I write quite often about being “lost.” If you have read my previous posts, then you know that I do not associate the feeling of being lost with negativity. Frankly, I think it is a rather useful feeling as we are each going about our own journeys. As I get older and the road gets windier, instead of seeking answers, I find myself asking more questions. The questions are endless and the roads that lead to the answers are nothing short of complex. 

I am a creature of habit. I have always loved routine. I like plans and stability. But, my soul disagrees. In my young adulthood, I am learning day-in and day-out that familiar is beginning to scare me. I am finding a real sense of discomfort and unhappiness in the familiar aspects of my life. My days have begun to feel filled with familiar faces; but ones that lack consistencyloyalty, honesty and sincerity. These are merely just words on a screen but within them lies significant power and meaning. The familiar faces I am surrounded by are starting to be associated with heartbreak, distrust and ingenuity. I do not mean that these people are all specifically treating me with a lack of these virtues but they lack them in the way they treat themselves and others throughout their daily lives. It is terrible and heartbreaking.

This matter leads me to my next point. I do not know who I am in entirety but I have a great sense of independence and will to find out. I soothe my soul through writing and I feed my soul through love and exploration.

“My heart wants roots and my mind wants wings”

Aforementioned, I recently had my own moment of clarity. It was a brief moment, but one thats wake is still washing over me. My moment was well balanced as I was in an unknown city accompanied by a most familiar face. My best friend. An extraordinary human. One who speaks and lives out the virtues of consistency, loyalty, honesty and sincerity. She inspires me.

I am passionate and most inspired by ideas, attitudes and experiences. The unfamiliar excites me and traveling entices me. Traveling holds promises of worldly experience and the opportunity to continually grow and learn about myself and the wonderful things this world has to offer. I do not travel to escape, I travel to capture the very moments that I am in. I travel because when I am in an unfamiliar place or circumstance, I am the most of who I want to be.

I hope that one day I can meet someone and together we can make the most of our moments – big and small. We can travel and ask questions together. But just as I am not seeking answers, I am not going to seek for the right company. Throughout my individual journey and experiences, I am sure that I will stumble upon all the humans that are meant to be in my life, and stay. I smile at the very thought of that day.

In closing, I do not have any answers, wise advice or main point to share with you all today. Everything I just shared with you was raw and unedited. I do not have any of the answers, but I do intend to continue asking questions. So for now, I leave you all with this:

If you’re feeling lost, that is okay. If you do not have the answers, that is okay. Hold onto the moments and the people that make you feel alive. Be present with them.
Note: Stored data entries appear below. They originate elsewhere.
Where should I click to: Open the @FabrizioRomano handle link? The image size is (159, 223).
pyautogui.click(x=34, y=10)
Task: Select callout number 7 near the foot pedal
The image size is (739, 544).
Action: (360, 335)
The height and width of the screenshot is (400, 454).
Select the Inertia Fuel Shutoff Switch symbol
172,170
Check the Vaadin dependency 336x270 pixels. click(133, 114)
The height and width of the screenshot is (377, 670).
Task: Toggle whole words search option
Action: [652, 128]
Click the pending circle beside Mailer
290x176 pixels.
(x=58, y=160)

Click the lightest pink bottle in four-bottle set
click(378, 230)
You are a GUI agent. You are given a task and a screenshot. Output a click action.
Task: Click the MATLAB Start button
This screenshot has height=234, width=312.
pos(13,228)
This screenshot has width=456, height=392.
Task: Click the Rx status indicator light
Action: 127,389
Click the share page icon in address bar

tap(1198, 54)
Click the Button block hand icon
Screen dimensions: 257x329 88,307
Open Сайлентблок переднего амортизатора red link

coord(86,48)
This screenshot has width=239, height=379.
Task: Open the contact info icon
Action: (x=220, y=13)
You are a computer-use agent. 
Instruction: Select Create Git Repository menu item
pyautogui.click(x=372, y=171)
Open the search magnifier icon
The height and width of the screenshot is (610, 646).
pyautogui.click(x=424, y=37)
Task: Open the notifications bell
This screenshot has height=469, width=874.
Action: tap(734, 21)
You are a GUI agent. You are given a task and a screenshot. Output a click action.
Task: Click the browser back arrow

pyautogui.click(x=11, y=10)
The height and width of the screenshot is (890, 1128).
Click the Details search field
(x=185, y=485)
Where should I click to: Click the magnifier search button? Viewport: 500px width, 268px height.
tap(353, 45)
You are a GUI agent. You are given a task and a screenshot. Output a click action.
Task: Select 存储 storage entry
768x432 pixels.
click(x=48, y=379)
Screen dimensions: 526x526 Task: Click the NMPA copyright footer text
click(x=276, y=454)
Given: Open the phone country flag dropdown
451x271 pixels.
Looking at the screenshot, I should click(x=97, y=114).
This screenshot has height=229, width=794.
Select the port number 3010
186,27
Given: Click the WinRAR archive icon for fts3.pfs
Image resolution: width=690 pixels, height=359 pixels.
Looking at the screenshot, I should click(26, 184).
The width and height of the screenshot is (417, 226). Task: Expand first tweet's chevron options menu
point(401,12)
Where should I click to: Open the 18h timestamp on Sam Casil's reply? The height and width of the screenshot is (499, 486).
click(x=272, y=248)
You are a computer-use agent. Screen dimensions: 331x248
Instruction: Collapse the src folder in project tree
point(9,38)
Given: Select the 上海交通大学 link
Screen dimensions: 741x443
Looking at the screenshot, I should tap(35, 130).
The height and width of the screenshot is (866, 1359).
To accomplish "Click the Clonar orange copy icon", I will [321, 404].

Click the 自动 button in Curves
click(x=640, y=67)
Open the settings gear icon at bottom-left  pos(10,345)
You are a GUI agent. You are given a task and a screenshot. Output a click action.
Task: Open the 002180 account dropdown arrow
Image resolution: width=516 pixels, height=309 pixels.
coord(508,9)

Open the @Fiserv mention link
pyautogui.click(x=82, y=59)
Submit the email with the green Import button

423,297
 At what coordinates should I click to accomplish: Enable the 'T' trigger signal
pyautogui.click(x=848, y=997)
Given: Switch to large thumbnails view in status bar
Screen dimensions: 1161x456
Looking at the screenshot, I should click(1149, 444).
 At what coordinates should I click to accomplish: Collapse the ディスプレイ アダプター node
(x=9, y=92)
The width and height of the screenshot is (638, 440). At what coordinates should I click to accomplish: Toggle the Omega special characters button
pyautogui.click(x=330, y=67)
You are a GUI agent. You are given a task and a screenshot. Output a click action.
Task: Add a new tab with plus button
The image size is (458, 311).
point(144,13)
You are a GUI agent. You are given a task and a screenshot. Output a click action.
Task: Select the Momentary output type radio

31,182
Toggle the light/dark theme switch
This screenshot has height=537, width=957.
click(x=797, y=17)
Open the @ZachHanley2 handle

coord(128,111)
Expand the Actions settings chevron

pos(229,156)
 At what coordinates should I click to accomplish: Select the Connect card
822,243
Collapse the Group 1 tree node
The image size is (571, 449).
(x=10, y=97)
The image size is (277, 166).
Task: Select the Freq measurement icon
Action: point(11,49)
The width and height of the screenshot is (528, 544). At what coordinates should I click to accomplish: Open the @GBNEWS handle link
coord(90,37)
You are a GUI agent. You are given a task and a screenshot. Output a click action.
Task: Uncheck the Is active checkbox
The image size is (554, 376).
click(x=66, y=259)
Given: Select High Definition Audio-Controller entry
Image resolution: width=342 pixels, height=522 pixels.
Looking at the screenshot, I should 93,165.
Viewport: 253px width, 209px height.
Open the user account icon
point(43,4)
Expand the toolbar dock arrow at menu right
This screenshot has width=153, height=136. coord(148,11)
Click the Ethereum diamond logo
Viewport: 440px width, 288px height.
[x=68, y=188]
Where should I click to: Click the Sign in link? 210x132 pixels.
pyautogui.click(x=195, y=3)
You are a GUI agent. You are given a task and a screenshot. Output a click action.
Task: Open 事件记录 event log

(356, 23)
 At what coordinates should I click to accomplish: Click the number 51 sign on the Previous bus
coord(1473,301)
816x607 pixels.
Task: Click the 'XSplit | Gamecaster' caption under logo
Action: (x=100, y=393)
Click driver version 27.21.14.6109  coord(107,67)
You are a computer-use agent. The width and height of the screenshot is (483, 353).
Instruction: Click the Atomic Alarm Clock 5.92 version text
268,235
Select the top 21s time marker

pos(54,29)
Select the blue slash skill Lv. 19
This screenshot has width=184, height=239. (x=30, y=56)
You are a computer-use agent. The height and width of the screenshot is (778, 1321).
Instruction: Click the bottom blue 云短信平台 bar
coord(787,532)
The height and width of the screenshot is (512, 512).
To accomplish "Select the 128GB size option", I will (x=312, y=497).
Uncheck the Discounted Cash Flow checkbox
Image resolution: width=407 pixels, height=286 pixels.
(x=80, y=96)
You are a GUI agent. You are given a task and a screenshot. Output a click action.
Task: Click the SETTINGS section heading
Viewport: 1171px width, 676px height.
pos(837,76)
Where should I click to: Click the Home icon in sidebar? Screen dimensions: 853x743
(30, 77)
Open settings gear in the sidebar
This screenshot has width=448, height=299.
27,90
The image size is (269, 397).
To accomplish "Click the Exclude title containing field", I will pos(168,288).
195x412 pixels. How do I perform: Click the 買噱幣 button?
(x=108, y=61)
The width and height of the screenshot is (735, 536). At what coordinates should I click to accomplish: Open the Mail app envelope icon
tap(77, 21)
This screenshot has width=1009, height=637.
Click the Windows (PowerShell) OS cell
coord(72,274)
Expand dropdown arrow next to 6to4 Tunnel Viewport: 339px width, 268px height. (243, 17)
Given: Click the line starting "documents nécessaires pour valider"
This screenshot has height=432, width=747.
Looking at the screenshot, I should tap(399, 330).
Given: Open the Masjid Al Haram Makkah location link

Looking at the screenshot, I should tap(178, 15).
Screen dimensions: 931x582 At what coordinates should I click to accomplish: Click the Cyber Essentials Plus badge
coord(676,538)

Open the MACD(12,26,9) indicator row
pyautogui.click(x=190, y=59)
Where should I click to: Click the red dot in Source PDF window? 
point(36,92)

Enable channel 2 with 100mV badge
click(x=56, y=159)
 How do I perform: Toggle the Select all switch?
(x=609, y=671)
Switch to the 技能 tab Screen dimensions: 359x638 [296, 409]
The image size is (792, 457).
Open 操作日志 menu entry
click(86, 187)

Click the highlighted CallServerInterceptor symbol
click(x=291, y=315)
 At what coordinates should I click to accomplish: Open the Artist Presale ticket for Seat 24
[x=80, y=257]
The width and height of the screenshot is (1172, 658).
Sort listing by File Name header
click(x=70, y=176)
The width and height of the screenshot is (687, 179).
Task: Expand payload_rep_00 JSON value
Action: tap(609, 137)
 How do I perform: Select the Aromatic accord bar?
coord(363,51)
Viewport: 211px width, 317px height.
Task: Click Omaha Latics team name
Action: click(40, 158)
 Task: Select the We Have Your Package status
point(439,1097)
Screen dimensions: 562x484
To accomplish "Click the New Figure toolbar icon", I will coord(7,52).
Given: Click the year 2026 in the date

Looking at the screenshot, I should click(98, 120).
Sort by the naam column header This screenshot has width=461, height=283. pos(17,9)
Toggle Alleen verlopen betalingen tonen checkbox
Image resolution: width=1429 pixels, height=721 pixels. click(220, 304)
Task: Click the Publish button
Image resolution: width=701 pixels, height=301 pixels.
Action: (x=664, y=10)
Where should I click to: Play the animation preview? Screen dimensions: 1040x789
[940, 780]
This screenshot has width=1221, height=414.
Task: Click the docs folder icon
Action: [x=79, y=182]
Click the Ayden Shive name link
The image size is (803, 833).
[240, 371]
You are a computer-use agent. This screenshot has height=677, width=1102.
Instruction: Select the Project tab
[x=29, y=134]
“The gift of presence is a rare and beautiful gift. To come – unguarded, undistracted – and be fully present, fully engaged with whoever we are with at the moment.” 

Get Lost. Find Yourself.

I have lost myself in the things and people I loved, I have found myself in these things too. I get lost for a little while, then I find that I learn something new about myself. It is an interesting concept. I do not always think that “getting lost” is a bad thing either. Sometimes getting lost can be fun and memorable. It can help one grow.

Have you ever been on a road trip and you take a wrong turn? End up getting lost for hours when that wasn’t the plan? Did you create new memories? Yell at and laugh with the person accompanying you on the ride to your destination? I bet if you have, they are fond memories. One time, when I was in high school, I got stuck with my two older brothers and sister-in-law on our trip home from New Hampshire. Now, if you know anything about myself and my family, my two brothers and I being stuck in a car together for any extended period of time could be described as “disastrous.” But I have to admit, it is one of my fondest memories to date. We laughed, bonded, yelled, might have cussed a bit. We were lost (literally and figuratively), but we all found out a little bit more about ourselves that day. We even found out a little bit more about each other.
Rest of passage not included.